Repeat every one of the records below, line for line, without changing any character.

(Data listing)
● ● ●

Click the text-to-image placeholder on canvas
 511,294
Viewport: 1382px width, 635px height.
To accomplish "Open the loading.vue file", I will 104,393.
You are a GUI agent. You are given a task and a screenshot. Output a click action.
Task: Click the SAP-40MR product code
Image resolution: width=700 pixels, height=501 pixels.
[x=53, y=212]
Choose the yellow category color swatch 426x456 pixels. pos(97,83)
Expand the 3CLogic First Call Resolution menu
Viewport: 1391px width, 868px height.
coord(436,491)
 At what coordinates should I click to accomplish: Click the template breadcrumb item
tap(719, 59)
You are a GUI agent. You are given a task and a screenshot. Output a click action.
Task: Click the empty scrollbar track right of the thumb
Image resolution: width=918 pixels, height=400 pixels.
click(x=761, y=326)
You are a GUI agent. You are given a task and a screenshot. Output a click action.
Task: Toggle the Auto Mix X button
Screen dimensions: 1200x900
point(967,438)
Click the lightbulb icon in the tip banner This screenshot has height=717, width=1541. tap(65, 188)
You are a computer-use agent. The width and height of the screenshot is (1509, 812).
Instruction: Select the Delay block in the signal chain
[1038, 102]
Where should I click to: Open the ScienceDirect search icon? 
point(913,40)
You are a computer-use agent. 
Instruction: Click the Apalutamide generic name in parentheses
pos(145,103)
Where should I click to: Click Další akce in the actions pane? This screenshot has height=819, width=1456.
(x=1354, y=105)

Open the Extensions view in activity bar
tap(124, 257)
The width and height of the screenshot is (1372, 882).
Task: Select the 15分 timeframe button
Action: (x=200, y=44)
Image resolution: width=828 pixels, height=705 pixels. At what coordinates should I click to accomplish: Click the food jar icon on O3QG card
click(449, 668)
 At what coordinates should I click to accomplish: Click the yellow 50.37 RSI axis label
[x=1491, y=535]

● ● ●

* Response:
Click the text-to-image placeholder on canvas
 511,294
Viewport: 1382px width, 635px height.
To accomplish "Open the loading.vue file", I will 104,393.
You are a GUI agent. You are given a task and a screenshot. Output a click action.
Task: Click the SAP-40MR product code
Image resolution: width=700 pixels, height=501 pixels.
[x=53, y=212]
Choose the yellow category color swatch 426x456 pixels. pos(97,83)
Expand the 3CLogic First Call Resolution menu
Viewport: 1391px width, 868px height.
coord(436,491)
 At what coordinates should I click to accomplish: Click the template breadcrumb item
tap(719, 59)
You are a GUI agent. You are given a task and a screenshot. Output a click action.
Task: Click the empty scrollbar track right of the thumb
Image resolution: width=918 pixels, height=400 pixels.
click(x=761, y=326)
You are a GUI agent. You are given a task and a screenshot. Output a click action.
Task: Toggle the Auto Mix X button
Screen dimensions: 1200x900
point(967,438)
Click the lightbulb icon in the tip banner This screenshot has height=717, width=1541. tap(65, 188)
You are a computer-use agent. The width and height of the screenshot is (1509, 812).
Instruction: Select the Delay block in the signal chain
[1038, 102]
Where should I click to: Open the ScienceDirect search icon? 
point(913,40)
You are a computer-use agent. 
Instruction: Click the Apalutamide generic name in parentheses
pos(145,103)
Where should I click to: Click Další akce in the actions pane? This screenshot has height=819, width=1456.
(x=1354, y=105)

Open the Extensions view in activity bar
tap(124, 257)
The width and height of the screenshot is (1372, 882).
Task: Select the 15分 timeframe button
Action: (x=200, y=44)
Image resolution: width=828 pixels, height=705 pixels. At what coordinates should I click to accomplish: Click the food jar icon on O3QG card
click(449, 668)
 At what coordinates should I click to accomplish: Click the yellow 50.37 RSI axis label
[x=1491, y=535]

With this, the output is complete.